The format isn’t entirely unique and loosely follows a similar modus-operandi to Thredbo’s SuperEnduro. Still, with over 70 trails on the mountain, Enduro Jam can feature more than one course each day.

The final shuttle will head up the mountain at 4 pm sharp, and the awards ceremony and leaders jersey presentation will happen at 5:30 pm.

Despite the cruisy racing atmosphere, the enduro jam is also an EWS qualifier, meaning there are series points up for grabs.

There is a sizeable prize purse up for grabs, and the event also presents the opportunity to earn some EWS points.


Open and Pro Jam

Maydena can be pretty intimidating and is home to some of the country’s most challenging and technical trails, and with that there are two racing categories — the Open Jam and Pro Jam.

The Open Jam will feature two stages per day and only take riders down the bike park’s blue and black trails. There will undoubtedly be a few challenges along the way — it is a race after all — but we expect confident intermediate riders will be able to handle what’s thrown their way and then have time to dial in their lines throughout the day.

“The idea is there will be a timing system set up on all the courses throughout the day, and riders can just log as many laps as they want, with only the fastest lap progressing through as their time for the day.”

According to French, the Open Jam would be suitable for intermediate riders and will only include blues and single black diamond courses.

The Pro Jam will happen on the same two stages as the Open Jam, but with an additional course that follows some of Maydena’s properly rowdy trails. French tells us these are be the very trails that EWS riders would have come up against had the event gone ahead this year.

“The Pro Jam allows us to use some of the more advanced trails we have not raced before. In addition, by separating a pro category, we can include some trails that are a little more daunting and stretch the upper end of the field without excluding the rest of the race field,” says French.

With the Open category only having two stages each day and a six-and a half-hour window to put down your fastest time, it also means there will be ample opportunities to take a detour and make your way to the Pro course to watch the best gravity enduro racers in the country do their thing at Maydena.

The Pro Jam will feature an additional stage down some of Maydena’s species trails. French tells us these stages will be the same that would have been debuted at the EWS.

Both the Open and Pro Jam will have men’s and women’s age group categories from U13 all the way up to 50+.

While this event came to fruition this year because the EWS was postponed, French also tells Flow that it won’t be a one-off, and Maydena will be investing the time and effort to grow the Endro Jam in the coming years.

The course

With the event coming up this weekend, Maydena has revealed what trails will be used for both the Open and Pro Jams.

Friday, March 25

Saturday, March 26

Sunday, March 27

Kids and Sample Jam

From the Wilderness Trail to some of Maydena’s most challenging trail, the Enduro Jam a ton of variety into what looks to be a pretty rad weekend of racing.

The whip off

After the rider presentations, the spotlight will move to the dirt jumps for a whip off on Saturday evening. Again, it’s a tried and true format; the rider who gets the closest to 90-degrees wins — there will undoubtedly be some perpendicular bikes and big crashes.

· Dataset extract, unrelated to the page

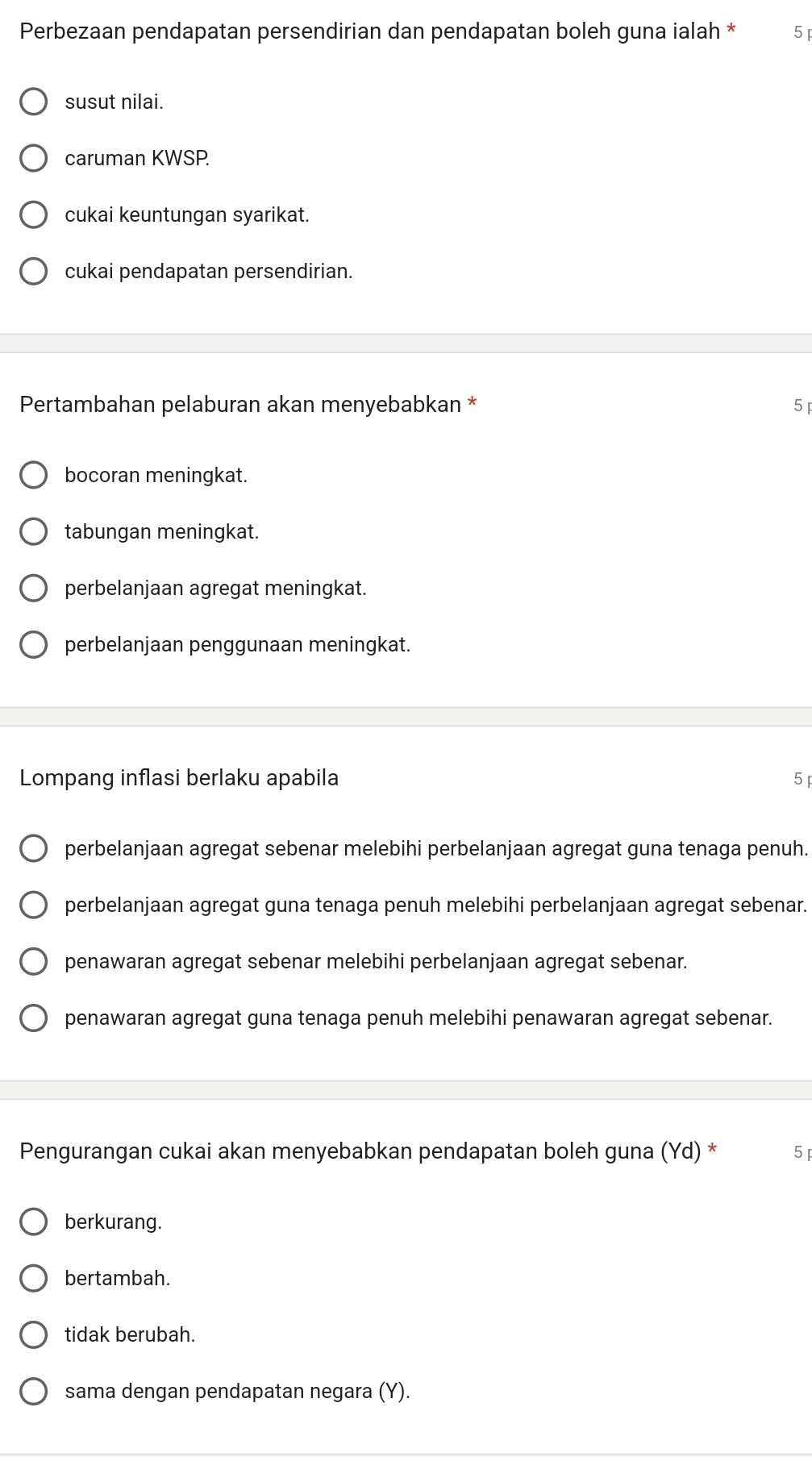Image resolution: width=812 pixels, height=1457 pixels.
Task: Choose 'berkurang' for the Yd question
Action: click(x=33, y=1222)
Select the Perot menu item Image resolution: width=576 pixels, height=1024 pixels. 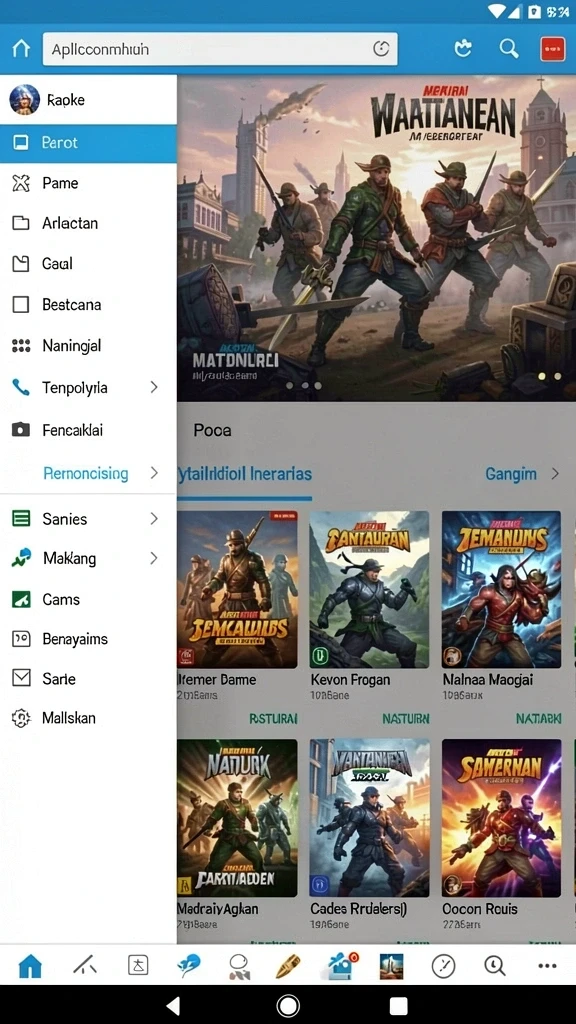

At the same time, the bike park will fire up the BBQ and make sure the cold drinks are flowing, and Tassie artist Pete Cornelius will be playing a live set in the base area.

Entries for Maydena Enduro Jam are open now; pop on over to the Maydena website to register.

Whip offs are always a great event to do some heckling, especially when you throw in a BBQ, beers and some live music — is there a better way to spend a Saturday evening? We can’t think of one.